→ **Work to be completed**
The data below should be retyped exactly, with the pictures left out.

→ **Records supplied**

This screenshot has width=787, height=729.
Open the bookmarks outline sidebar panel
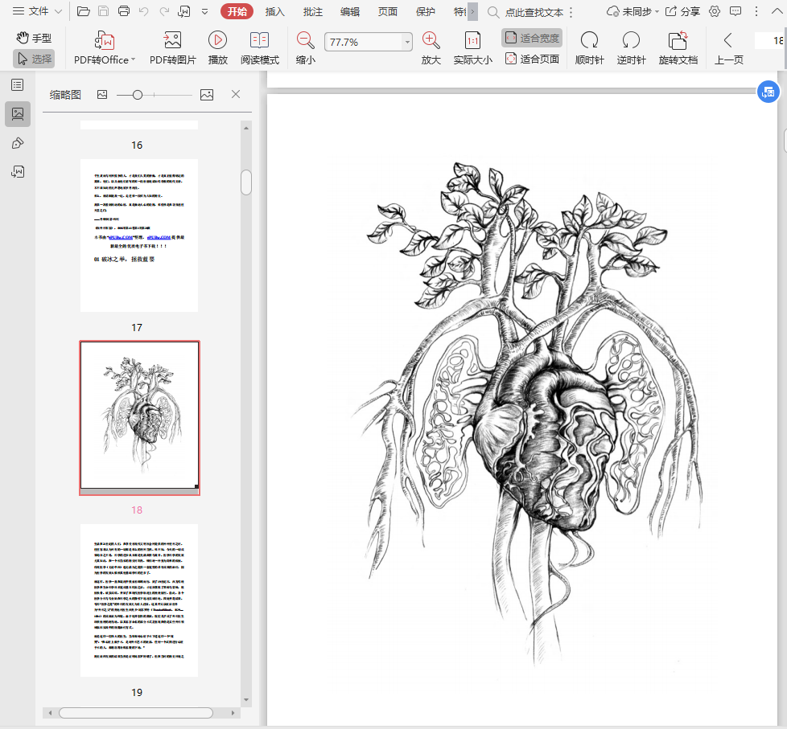[x=17, y=85]
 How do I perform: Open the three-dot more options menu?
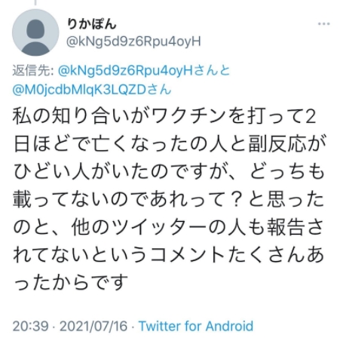click(323, 24)
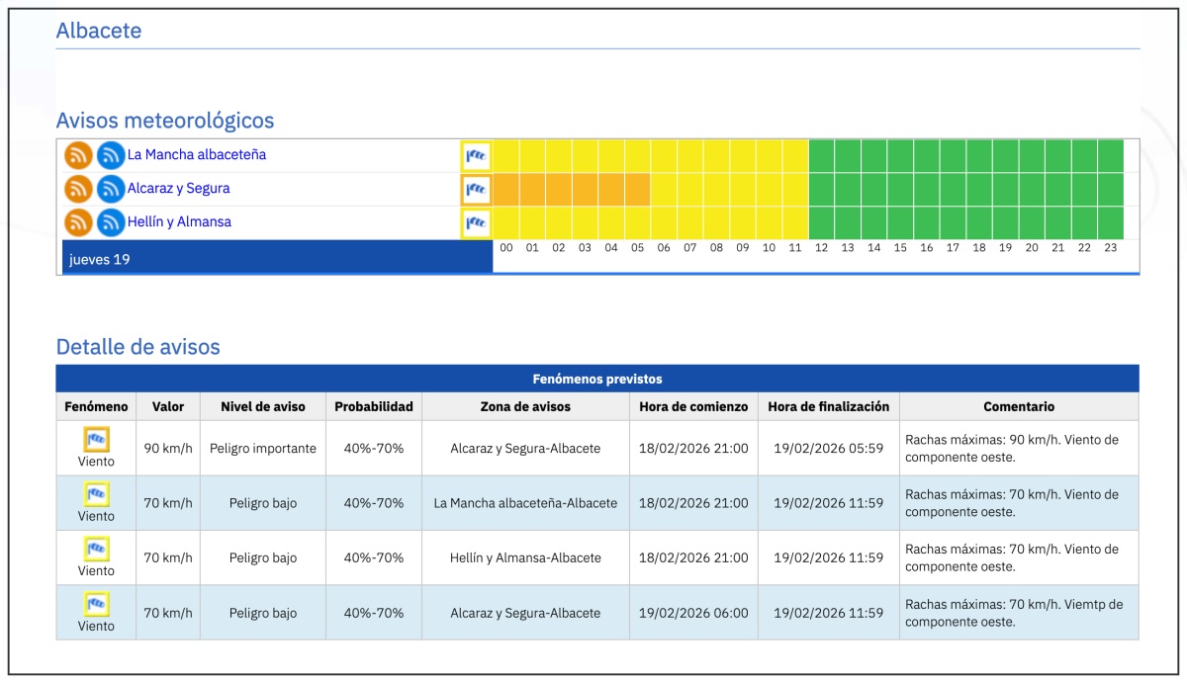Click Viento icon in Hellín y Almansa-Albacete detail row
The height and width of the screenshot is (683, 1187).
[x=96, y=549]
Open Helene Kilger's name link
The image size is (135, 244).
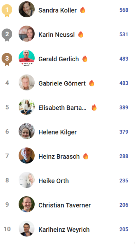coord(57,132)
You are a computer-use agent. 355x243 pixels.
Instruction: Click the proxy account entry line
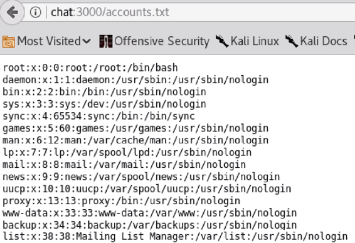[x=121, y=201]
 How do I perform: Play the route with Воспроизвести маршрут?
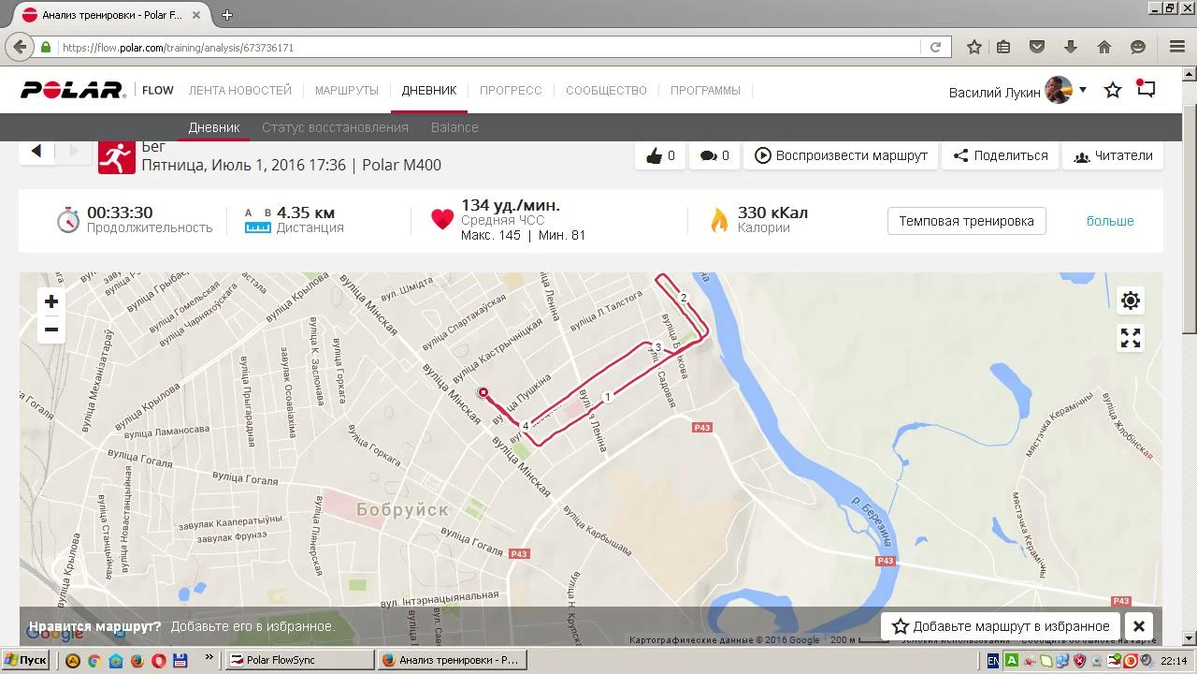coord(841,155)
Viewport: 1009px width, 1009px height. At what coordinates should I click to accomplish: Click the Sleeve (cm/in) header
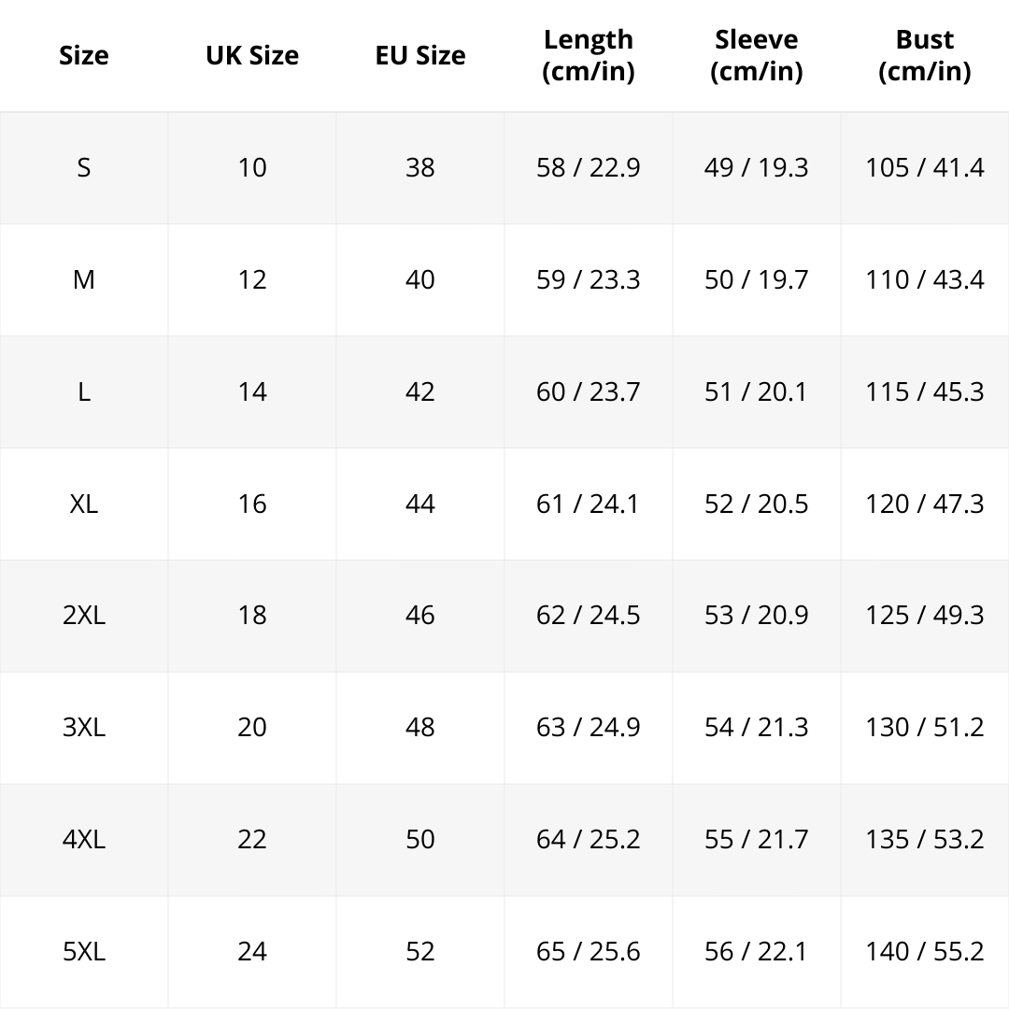tap(757, 55)
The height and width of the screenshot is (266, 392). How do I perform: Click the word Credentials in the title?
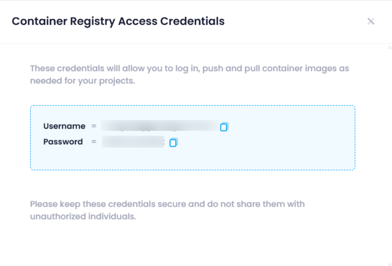pyautogui.click(x=192, y=21)
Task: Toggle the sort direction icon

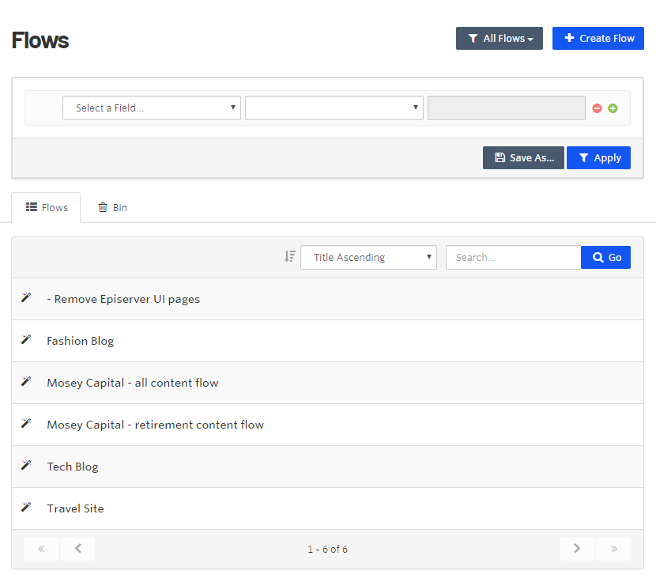Action: pyautogui.click(x=290, y=256)
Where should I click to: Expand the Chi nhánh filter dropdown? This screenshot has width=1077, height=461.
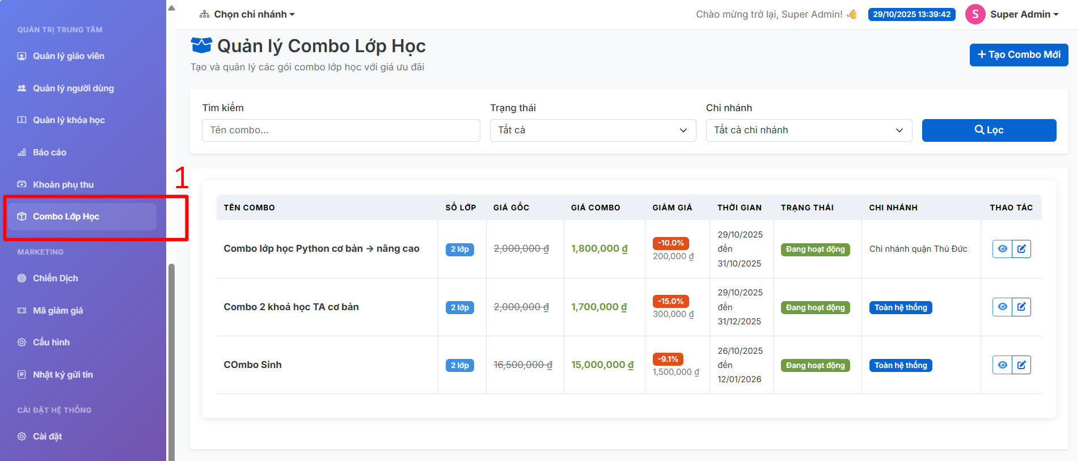808,130
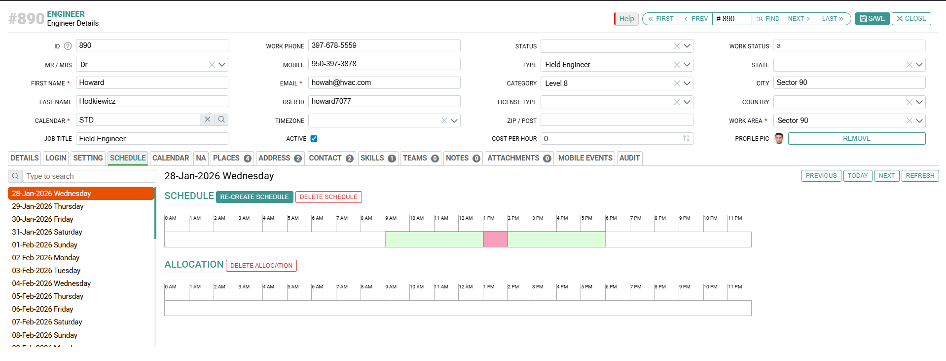The image size is (946, 361).
Task: Open the Timezone dropdown list
Action: click(454, 120)
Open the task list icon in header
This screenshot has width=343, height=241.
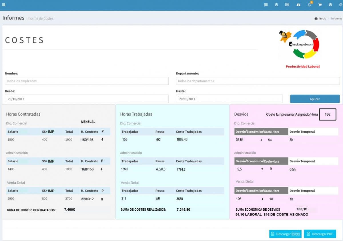266,5
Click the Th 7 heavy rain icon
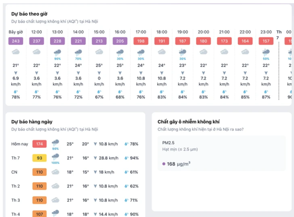 [x=55, y=157]
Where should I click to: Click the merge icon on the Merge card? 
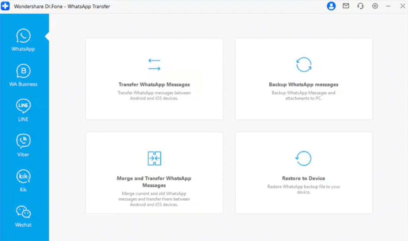tap(154, 158)
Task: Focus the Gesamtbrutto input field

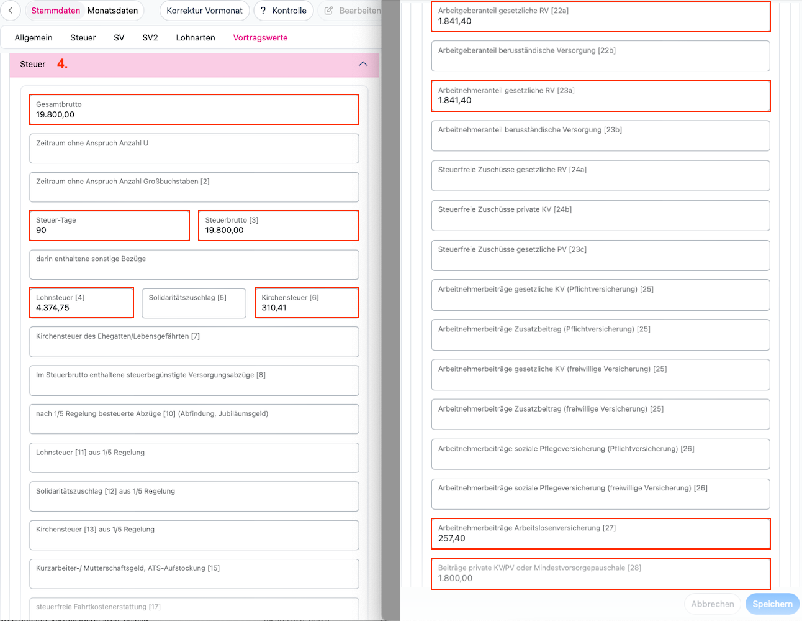Action: (x=194, y=109)
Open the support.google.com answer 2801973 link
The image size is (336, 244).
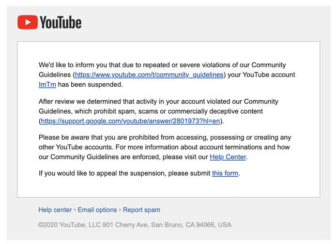pyautogui.click(x=130, y=121)
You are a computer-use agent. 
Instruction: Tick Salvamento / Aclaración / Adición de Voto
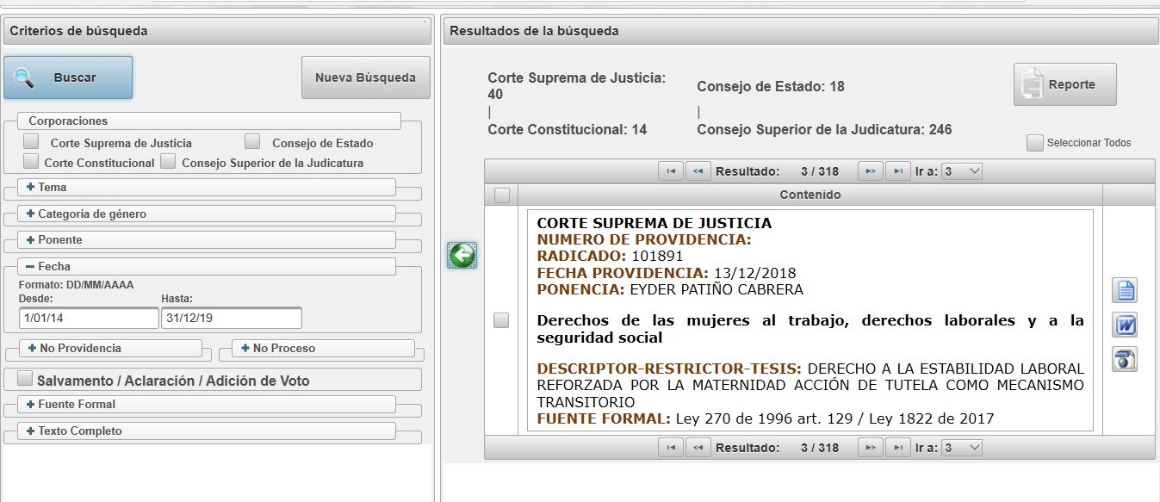coord(25,379)
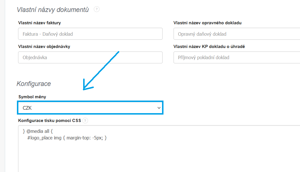The width and height of the screenshot is (300, 172).
Task: Open the Symbol měny dropdown
Action: 90,108
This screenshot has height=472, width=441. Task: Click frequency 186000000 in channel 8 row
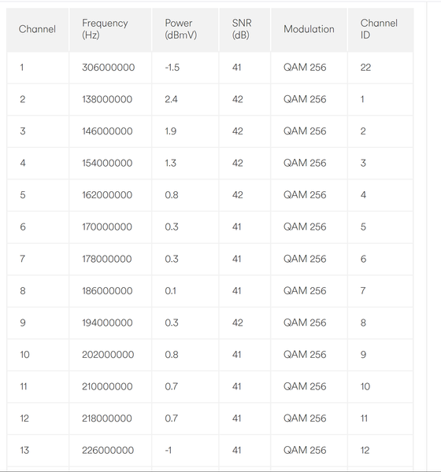[x=107, y=291]
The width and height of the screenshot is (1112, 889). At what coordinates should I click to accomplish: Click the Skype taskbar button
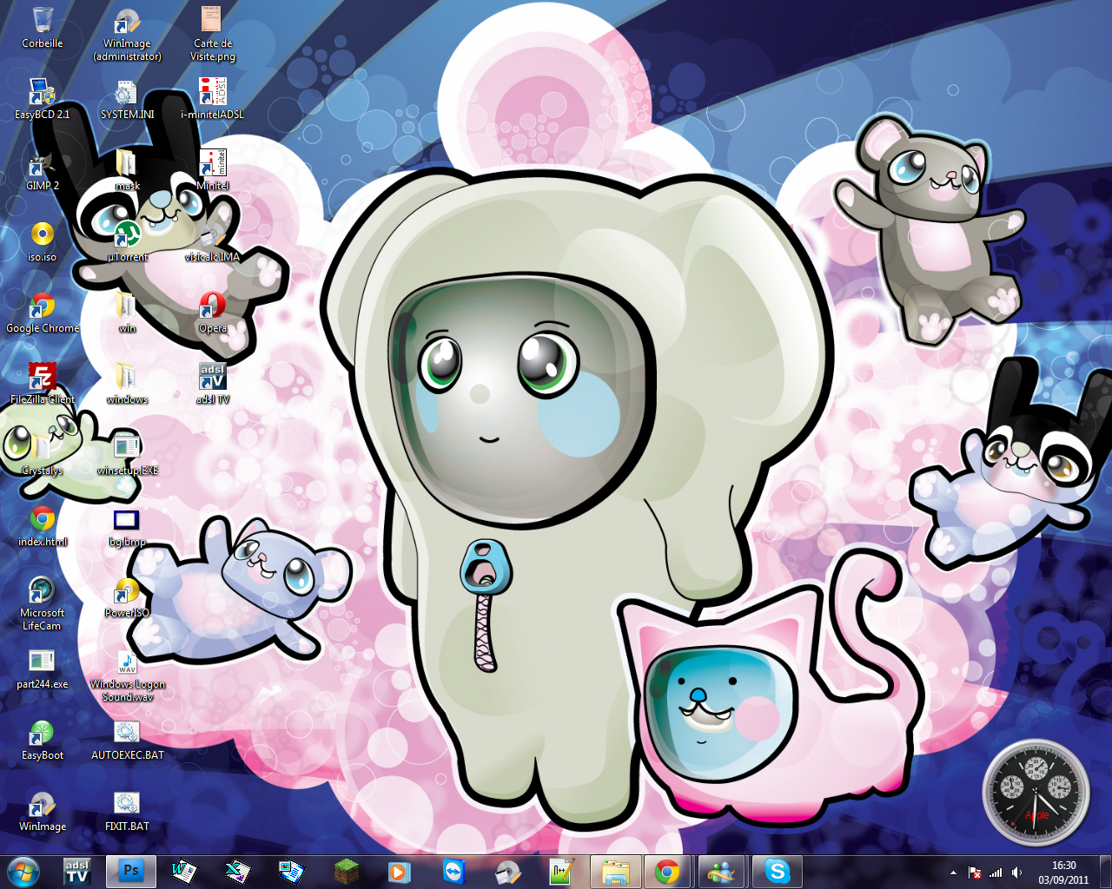click(777, 871)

→ **Answer to the exercise**
This screenshot has width=787, height=729.
Open the bookmarks outline sidebar panel
[x=17, y=85]
 How do I perform: Open the three-dot more options menu?
click(323, 24)
Click Viento icon in Hellín y Almansa-Albacete detail row
The height and width of the screenshot is (683, 1187).
[x=96, y=549]
Open Helene Kilger's name link
The image size is (135, 244).
coord(57,132)
You are a computer-use agent. 355x243 pixels.
Instruction: Click the proxy account entry line
[x=121, y=201]
 How do I perform: Play the route with Воспроизвести маршрут?
coord(841,155)
Viewport: 1009px width, 1009px height. At what coordinates should I click to accomplish: Click the Sleeve (cm/in) header
tap(757, 55)
The height and width of the screenshot is (266, 392). How do I perform: Click the word Credentials in the title?
pyautogui.click(x=192, y=21)
Task: Toggle the sort direction icon

Action: pyautogui.click(x=290, y=256)
Where should I click to: Expand the Chi nhánh filter dropdown? This screenshot has width=1077, height=461.
808,130
The image size is (946, 361).
Task: Open the Timezone dropdown list
Action: click(454, 120)
Open the task list icon in header
This screenshot has width=343, height=241.
266,5
Click the Th 7 heavy rain icon
 [x=55, y=157]
Where should I click to: Click the merge icon on the Merge card? 
tap(154, 158)
Task: Focus the Gesamtbrutto input field

Action: (x=194, y=109)
Open the support.google.com answer 2801973 link
The image size is (336, 244).
pyautogui.click(x=130, y=121)
You are a computer-use agent. 
Instruction: Tick Salvamento / Aclaración / Adición de Voto
coord(25,379)
The width and height of the screenshot is (300, 172).
Task: Open the Symbol měny dropdown
Action: 90,108
This screenshot has height=472, width=441. Task: Click frequency 186000000 in channel 8 row
[x=107, y=291]
The width and height of the screenshot is (1112, 889). At what coordinates should I click to accomplish: Click the Skype taskbar button
click(777, 871)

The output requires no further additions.